There is a reference implementation of a SansShell CLI Client in
`cmd/sanssh`. It provides raw access to each gRPC endpoint, as well
as a way to implement "convenience" commands which chain together a series of
actions.

It also demonstrates how to set up command line completion. To use this, set
the appropriate line in your shell configuration.

```shell
# In .bashrc
complete -C /path/to/sanssh -o dirnames sanssh
# Or in .zshrc
autoload -Uz compinit && compinit
autoload -U +X bashcompinit && bashcompinit
complete -C /path/to/sanssh -o dirnames sanssh
```

## Multi party authorization

MPA, or [multi party authorization](https://en.wikipedia.org/wiki/Multi-party_authorization),
allows guarding sensitive commands behind additional approval. SansShell
supports writing authorization policies that only pass when a command is
approved by additional entities beyond the caller. See
[services/mpa/README.md](/services/mpa/README.md) for details on
implementation and usage.

To try this out in the reference client, run the following commands in parallel
in separate terminals. This will run a server that accepts any command from a
proxy and a proxy that allows MPA requests from the "sanssh" user when approved by the "approver" user.

```bash
# Start the server
go run ./cmd/sansshell-server -server-cert ./auth/mtls/testdata/leaf.pem -server-key ./auth/mtls/testdata/leaf.key
# Start the proxy
go run ./cmd/proxy-server -client-cert ./services/mpa/testdata/proxy.pem -client-key ./services/mpa/testdata/proxy.key -server-cert ./services/mpa/testdata/proxy.pem -server-key ./services/mpa/testdata/proxy.key
# Run a command gated on MPA
go run ./cmd/sanssh -client-cert ./auth/mtls/testdata/client.pem -client-key ./auth/mtls/testdata/client.key -mpa -proxy localhost -targets localhost exec run /bin/echo hello world
# Approve the command above
go run ./cmd/sanssh -client-cert ./services/mpa/testdata/approver.pem -client-key ./services/mpa/testdata/approver.key -proxy localhost -targets localhost mpa approve 53feec22-5447f403-c0e0a419
```

## Extending SansShell

SansShell is built on a principle of "Don't pay for what you don't use". This
is advantageous in both minimizing the resources of SansShell server (binary
size, memory footprint, etc) as well as reducing the security risk of running
it. To accomplish that, all of the SansShell services are independent modules,
which can be optionally included at build time. The reference server and
client provide access to the features of all of the built-in modules, and come
with exposure to all of their potential bugs and bloat.

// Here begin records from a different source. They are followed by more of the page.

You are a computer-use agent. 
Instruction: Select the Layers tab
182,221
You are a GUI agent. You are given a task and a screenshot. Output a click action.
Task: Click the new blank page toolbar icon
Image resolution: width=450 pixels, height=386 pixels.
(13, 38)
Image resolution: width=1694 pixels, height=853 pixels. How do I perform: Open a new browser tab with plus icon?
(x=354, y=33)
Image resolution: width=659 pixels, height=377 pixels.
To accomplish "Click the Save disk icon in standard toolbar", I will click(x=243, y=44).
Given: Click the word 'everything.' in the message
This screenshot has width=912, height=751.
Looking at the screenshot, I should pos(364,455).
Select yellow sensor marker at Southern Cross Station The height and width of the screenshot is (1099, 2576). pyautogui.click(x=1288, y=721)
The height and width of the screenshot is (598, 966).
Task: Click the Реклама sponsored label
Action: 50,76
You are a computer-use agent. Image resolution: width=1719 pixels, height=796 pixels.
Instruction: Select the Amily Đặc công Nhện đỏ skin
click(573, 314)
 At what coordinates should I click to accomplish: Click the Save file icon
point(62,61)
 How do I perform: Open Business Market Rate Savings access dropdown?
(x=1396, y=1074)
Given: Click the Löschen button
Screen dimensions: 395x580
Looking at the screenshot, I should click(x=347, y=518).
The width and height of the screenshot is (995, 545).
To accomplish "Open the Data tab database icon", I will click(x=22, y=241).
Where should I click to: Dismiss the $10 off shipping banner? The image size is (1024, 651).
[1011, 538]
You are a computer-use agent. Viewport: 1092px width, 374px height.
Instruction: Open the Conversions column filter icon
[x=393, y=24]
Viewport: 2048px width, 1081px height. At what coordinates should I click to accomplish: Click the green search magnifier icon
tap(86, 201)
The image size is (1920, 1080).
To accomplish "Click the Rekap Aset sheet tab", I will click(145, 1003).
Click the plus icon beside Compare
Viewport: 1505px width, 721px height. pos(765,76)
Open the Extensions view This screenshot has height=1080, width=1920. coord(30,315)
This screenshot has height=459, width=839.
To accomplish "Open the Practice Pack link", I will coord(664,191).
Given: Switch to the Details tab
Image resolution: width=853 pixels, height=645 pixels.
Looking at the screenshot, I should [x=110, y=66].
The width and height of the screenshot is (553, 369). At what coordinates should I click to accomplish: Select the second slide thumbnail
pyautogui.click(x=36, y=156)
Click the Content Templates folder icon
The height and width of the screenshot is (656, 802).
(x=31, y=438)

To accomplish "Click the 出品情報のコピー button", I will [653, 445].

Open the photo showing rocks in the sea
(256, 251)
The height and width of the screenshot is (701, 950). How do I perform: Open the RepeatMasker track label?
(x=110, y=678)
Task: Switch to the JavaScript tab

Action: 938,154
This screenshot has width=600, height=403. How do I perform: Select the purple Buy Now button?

As a result, we expect most users of SansShell would want to copy a very
minimal set of the code (a handful of lines from the reference client and
server), import only the modules they intend to use, and build their own
derivative of SansShell with more (or less!) functionality.

That same extensibility makes it easy to add additional functionality by
implementing your own module.

To quickly rebuild all binaries you can run:

```
$ go generate build.go
```

and they will be placed in a bin directory (which is ignored by git).

TODO: Add example client and server, building in different SansShell modules.

If you need to edit a proto file (to augment an existing service or
create a new one) you'll need to generate proto outputs.

```
$ go generate tools.go
```

NOTE: tools.go will need to have additions to it if you add new services.